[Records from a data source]
Start of Block

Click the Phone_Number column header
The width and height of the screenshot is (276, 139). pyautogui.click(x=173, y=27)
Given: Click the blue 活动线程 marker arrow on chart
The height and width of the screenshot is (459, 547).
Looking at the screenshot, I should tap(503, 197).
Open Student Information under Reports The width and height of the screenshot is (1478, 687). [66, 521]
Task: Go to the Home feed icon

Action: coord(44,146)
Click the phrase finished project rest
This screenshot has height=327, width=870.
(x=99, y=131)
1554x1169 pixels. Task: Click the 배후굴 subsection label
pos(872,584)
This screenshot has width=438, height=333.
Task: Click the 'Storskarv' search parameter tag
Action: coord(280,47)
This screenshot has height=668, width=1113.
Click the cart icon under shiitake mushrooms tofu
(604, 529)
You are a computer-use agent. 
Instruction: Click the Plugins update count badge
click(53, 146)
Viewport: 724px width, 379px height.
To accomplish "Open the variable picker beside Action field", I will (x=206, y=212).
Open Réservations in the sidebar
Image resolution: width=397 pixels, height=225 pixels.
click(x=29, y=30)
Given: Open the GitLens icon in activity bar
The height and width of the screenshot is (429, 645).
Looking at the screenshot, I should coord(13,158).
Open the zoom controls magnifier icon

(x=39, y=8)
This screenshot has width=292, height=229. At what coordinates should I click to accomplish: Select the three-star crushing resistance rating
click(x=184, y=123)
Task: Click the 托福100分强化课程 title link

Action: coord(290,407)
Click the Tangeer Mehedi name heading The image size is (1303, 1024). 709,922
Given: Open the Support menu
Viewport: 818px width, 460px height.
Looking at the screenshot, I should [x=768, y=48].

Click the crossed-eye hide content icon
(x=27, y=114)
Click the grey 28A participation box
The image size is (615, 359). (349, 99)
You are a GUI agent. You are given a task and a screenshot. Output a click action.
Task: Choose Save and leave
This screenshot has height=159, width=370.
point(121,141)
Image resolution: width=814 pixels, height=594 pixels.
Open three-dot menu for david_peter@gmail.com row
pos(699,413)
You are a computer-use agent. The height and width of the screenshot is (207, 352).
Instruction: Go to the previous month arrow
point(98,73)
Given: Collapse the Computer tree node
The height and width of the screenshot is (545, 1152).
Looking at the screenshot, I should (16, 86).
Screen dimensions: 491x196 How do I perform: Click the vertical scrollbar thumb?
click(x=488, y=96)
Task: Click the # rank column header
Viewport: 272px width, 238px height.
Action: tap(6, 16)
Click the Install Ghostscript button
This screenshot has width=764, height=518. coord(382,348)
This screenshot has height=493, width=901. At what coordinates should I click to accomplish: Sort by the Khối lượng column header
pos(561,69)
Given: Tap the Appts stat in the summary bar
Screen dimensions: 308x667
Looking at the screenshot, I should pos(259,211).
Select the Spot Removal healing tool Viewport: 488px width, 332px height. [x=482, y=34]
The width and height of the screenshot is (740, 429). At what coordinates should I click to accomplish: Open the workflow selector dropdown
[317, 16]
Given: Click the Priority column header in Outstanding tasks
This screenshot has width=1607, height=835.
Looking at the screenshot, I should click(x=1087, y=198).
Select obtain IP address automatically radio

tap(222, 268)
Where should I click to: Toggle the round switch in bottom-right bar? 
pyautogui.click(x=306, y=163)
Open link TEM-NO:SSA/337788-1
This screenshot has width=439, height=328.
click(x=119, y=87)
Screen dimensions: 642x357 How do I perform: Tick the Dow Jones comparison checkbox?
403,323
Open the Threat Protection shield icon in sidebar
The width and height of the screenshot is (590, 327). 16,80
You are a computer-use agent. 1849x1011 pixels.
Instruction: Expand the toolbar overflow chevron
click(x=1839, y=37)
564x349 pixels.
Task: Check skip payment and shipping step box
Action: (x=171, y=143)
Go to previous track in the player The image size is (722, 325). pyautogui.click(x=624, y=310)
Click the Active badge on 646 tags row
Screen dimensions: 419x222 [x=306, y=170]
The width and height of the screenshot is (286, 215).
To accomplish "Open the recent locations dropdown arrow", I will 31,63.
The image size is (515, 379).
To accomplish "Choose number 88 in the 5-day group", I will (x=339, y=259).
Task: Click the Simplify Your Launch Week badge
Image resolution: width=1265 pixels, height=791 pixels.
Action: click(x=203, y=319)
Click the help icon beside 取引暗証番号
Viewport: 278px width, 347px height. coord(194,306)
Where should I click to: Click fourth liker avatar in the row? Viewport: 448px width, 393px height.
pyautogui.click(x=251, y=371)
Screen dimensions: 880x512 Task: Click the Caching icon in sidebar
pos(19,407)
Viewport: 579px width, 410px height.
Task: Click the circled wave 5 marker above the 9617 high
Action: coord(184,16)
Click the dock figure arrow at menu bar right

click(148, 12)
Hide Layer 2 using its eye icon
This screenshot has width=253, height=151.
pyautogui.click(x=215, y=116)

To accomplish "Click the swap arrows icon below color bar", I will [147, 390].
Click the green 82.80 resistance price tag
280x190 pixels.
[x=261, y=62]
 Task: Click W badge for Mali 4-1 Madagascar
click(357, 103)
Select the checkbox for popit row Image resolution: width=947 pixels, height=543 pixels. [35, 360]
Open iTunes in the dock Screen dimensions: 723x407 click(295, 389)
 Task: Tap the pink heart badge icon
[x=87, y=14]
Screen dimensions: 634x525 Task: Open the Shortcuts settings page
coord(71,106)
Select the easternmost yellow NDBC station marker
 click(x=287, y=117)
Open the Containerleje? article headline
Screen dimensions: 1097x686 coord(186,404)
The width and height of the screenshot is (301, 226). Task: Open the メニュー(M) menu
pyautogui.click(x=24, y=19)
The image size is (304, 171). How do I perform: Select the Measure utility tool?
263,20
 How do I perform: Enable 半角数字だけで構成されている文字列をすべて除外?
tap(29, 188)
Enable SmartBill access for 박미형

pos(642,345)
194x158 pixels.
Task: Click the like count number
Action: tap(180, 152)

End of Block

▶ Task statement:
Identify each line in the records above that contains the word "agent", and copy it out in full.

▶ Exercise solution:
You are a computer-use agent. 
You are a GUI agent. You are given a task and a screenshot. Output a click action.
You are a computer-use agent. The height and width of the screenshot is (207, 352).
You are a computer-use agent. 1849x1011 pixels.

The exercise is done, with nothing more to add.